What to do: Can you transcribe every line of the records below word for word, with nothing changed?

Raw records
==========

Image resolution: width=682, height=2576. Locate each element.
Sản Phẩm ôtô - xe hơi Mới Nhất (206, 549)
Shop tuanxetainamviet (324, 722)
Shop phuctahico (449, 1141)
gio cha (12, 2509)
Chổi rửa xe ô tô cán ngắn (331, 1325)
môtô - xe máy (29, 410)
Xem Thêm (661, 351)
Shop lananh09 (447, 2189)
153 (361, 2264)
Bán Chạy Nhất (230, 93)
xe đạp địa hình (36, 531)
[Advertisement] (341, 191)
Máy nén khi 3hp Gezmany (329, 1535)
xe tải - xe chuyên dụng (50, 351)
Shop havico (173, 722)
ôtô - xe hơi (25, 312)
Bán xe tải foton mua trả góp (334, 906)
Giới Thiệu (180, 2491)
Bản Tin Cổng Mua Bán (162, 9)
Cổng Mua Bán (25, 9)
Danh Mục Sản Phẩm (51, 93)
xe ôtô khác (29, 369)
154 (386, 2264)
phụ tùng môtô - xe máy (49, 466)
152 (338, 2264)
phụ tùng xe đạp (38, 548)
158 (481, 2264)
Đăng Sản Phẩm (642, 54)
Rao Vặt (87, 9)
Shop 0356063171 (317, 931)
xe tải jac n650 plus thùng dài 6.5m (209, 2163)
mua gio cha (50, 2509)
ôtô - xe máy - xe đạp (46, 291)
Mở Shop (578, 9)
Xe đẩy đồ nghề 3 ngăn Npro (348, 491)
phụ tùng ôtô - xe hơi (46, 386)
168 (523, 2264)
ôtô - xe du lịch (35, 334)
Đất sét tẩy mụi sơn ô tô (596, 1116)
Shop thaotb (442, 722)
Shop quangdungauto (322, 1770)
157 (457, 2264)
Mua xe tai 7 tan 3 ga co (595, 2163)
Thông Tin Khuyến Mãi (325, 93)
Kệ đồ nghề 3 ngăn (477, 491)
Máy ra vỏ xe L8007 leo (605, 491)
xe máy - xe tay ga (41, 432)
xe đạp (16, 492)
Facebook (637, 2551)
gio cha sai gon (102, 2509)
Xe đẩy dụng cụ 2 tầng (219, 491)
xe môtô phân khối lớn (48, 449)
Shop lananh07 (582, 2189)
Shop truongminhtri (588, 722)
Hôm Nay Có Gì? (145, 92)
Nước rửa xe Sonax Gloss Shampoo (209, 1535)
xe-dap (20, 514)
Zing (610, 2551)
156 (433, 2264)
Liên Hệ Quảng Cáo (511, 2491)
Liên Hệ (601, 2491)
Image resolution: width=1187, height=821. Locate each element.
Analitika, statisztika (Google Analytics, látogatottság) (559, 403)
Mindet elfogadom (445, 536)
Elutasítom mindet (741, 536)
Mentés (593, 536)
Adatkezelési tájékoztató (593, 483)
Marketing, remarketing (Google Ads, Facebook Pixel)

==========

Answer below:
Image resolution: width=682, height=2576. Locate each element.
Sản Phẩm ôtô - xe hơi Mới Nhất (206, 549)
Shop tuanxetainamviet (324, 722)
Shop phuctahico (449, 1141)
gio cha (12, 2509)
Chổi rửa xe ô tô cán ngắn (331, 1325)
môtô - xe máy (29, 410)
Xem Thêm (661, 351)
Shop lananh09 (447, 2189)
153 (361, 2264)
Bán Chạy Nhất (230, 93)
xe đạp địa hình (36, 531)
[Advertisement] (341, 191)
Máy nén khi 3hp Gezmany (329, 1535)
xe tải - xe chuyên dụng (50, 351)
Shop havico (173, 722)
ôtô - xe hơi (25, 312)
Bán xe tải foton mua trả góp (334, 906)
Giới Thiệu (180, 2491)
Bản Tin Cổng Mua Bán (162, 9)
Cổng Mua Bán (25, 9)
Danh Mục Sản Phẩm (51, 93)
xe ôtô khác (29, 369)
154 (386, 2264)
phụ tùng môtô - xe máy (49, 466)
152 (338, 2264)
phụ tùng xe đạp (38, 548)
158 (481, 2264)
Đăng Sản Phẩm (642, 54)
Rao Vặt (87, 9)
Shop 0356063171 (317, 931)
xe tải jac n650 plus thùng dài 6.5m (209, 2163)
mua gio cha (50, 2509)
ôtô - xe máy - xe đạp (46, 291)
Mở Shop (578, 9)
Xe đẩy đồ nghề 3 ngăn Npro (348, 491)
phụ tùng ôtô - xe hơi (46, 386)
168 (523, 2264)
ôtô - xe du lịch (35, 334)
Đất sét tẩy mụi sơn ô tô (596, 1116)
Shop thaotb (442, 722)
Shop quangdungauto (322, 1770)
157 (457, 2264)
Mua xe tai 7 tan 3 ga co (595, 2163)
Thông Tin Khuyến Mãi (325, 93)
Kệ đồ nghề 3 ngăn (477, 491)
Máy ra vỏ xe L8007 leo (605, 491)
xe máy - xe tay ga (41, 432)
xe đạp (16, 492)
Facebook (637, 2551)
gio cha sai gon (102, 2509)
Xe đẩy dụng cụ 2 tầng (219, 491)
xe môtô phân khối lớn (48, 449)
Shop lananh07 (582, 2189)
Shop truongminhtri (588, 722)
Hôm Nay Có Gì? (145, 92)
Nước rửa xe Sonax Gloss Shampoo (209, 1535)
xe-dap (20, 514)
Zing (610, 2551)
156 (433, 2264)
Liên Hệ Quảng Cáo (511, 2491)
Liên Hệ (601, 2491)
Image resolution: width=1187, height=821. Locate each element.
Analitika, statisztika (Google Analytics, látogatottság) (559, 403)
Mindet elfogadom (445, 536)
Elutasítom mindet (741, 536)
Mentés (593, 536)
Adatkezelési tájékoztató (593, 483)
Marketing, remarketing (Google Ads, Facebook Pixel)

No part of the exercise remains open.